O episódio que levou à detenção ocorreu na noite do último dia 14, após um jantar no bairro de Pinheiros, na zona oeste de São Paulo. De acordo com os registros, o conflito iniciou-se ainda dentro do veículo, quando Kos desferiu diversos socos contra o rosto e o corpo da cirurgiã-dentista Giulia Falcão. A violência não cessou ao chegarem na residência do casal.

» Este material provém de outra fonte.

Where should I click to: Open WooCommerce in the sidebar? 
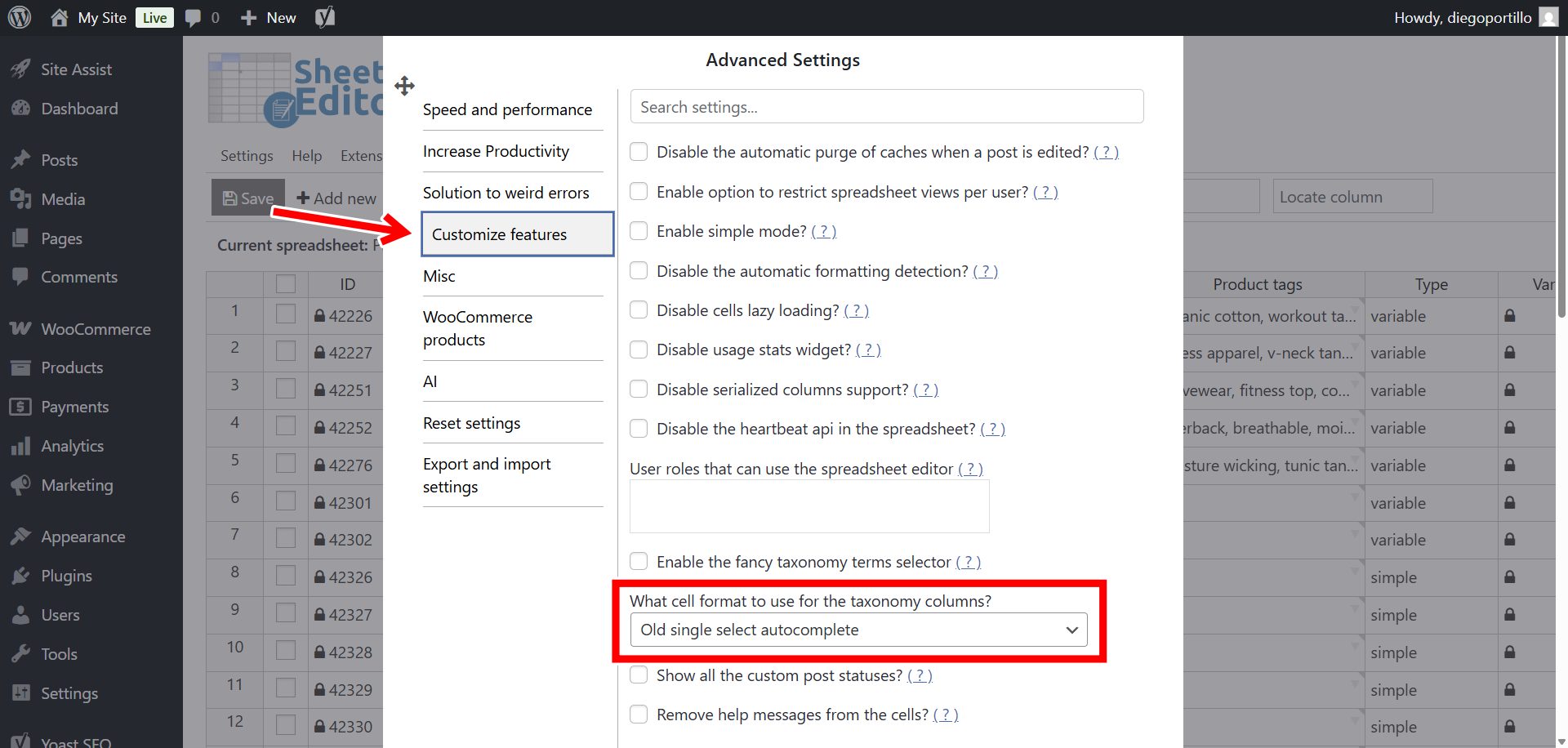[x=95, y=329]
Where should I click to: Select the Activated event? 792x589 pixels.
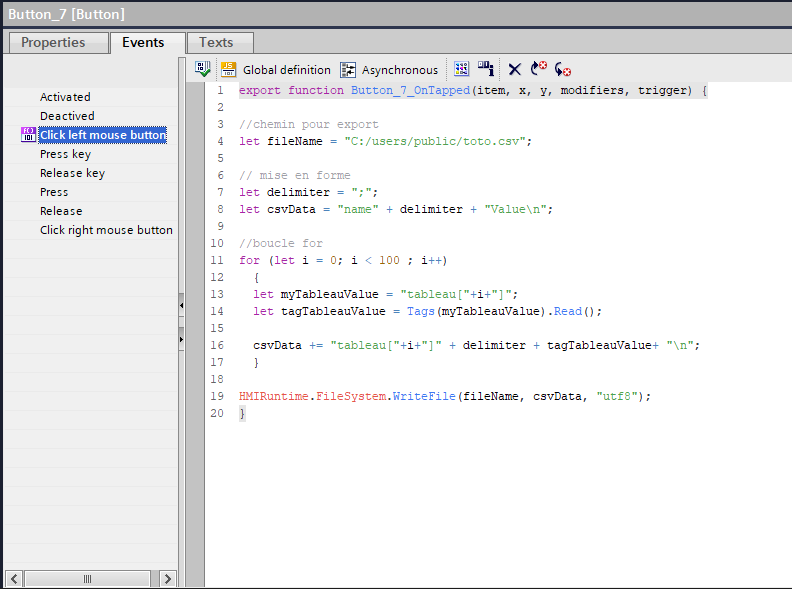[65, 97]
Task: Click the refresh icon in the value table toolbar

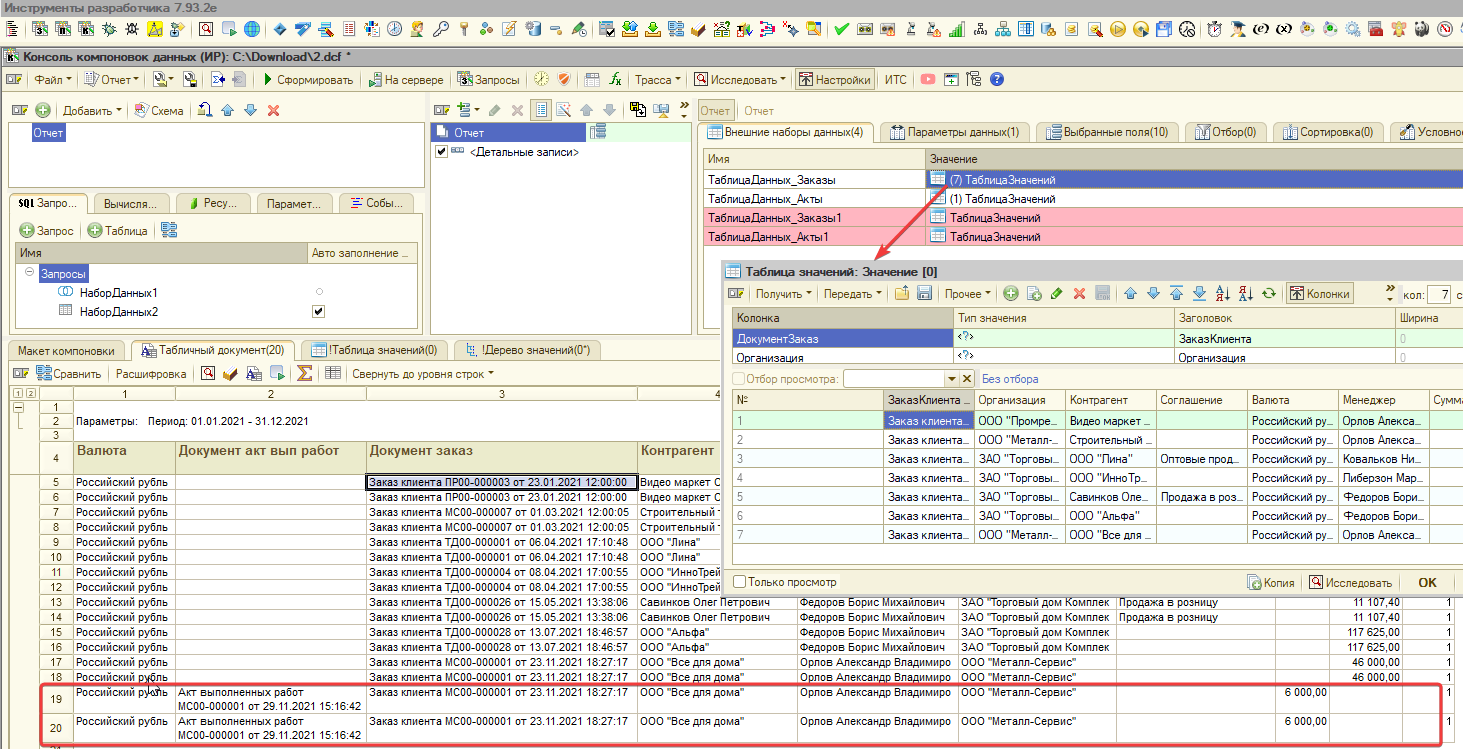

A vítima descreveu uma sequência de abusos. Relatou ter sido golpeada na mão com um taco de beisebol e intimidada com um dispositivo de choque elétrico. Ao tentar buscar auxílio por meio do celular, teve o aparelho arrancado das mãos pelo agressor. A tentativa de deixar o imóvel também foi frustrada por ameaças de morte, até que ela conseguiu escapar e pedir ajuda a vizinhos, que acionaram a Polícia Militar.
Os peritos constataram lesões leves no laudo de corpo de delito, incluindo edemas e equimoses na face, nas regiões dos olhos e do nariz, além de um ferimento na mão direita. A promotoria baseou a acusação não apenas nos exames técnicos e no relato da vítima, mas também na admissão parcial do próprio investigado, que confessou ter dado um soco no rosto da mulher durante o trajeto.
A cirurgiã-dentista afirmou às autoridades que o caso não foi isolado. Ela descreveu um histórico marcado por episódios de enforcamento, sufocamento e estrangulamento, além de um padrão persistente de controle, perseguição e ameaças fatais. A escalada da violência, avaliada como um risco iminente de morte, levou a Justiça a estabelecer medidas protetivas rigorosas. Kos está proibido de manter qualquer contato com Giulia, seja pessoalmente, por meios eletrônicos ou por terceiros, e deve permanecer a, no mínimo, 300 metros de distância dela, de sua família, de seu ambiente profissional e de sua residência.
A juíza Carla Balestreri também determinou que a vítima retorne ao imóvel onde vivia. Após a prisão em flagrante, familiares do empresário haviam trocado as fechaduras da casa, impedindo o acesso da dentista aos seus bens e ao próprio veículo. A magistrada classificou essa ação como uma forma de violência patrimonial e psicológica. O pedido de prisão domiciliar solicitado pela defesa foi rejeitado por ausência de comprovação documental da condição de saúde necessária para a substituição da medida cautelar.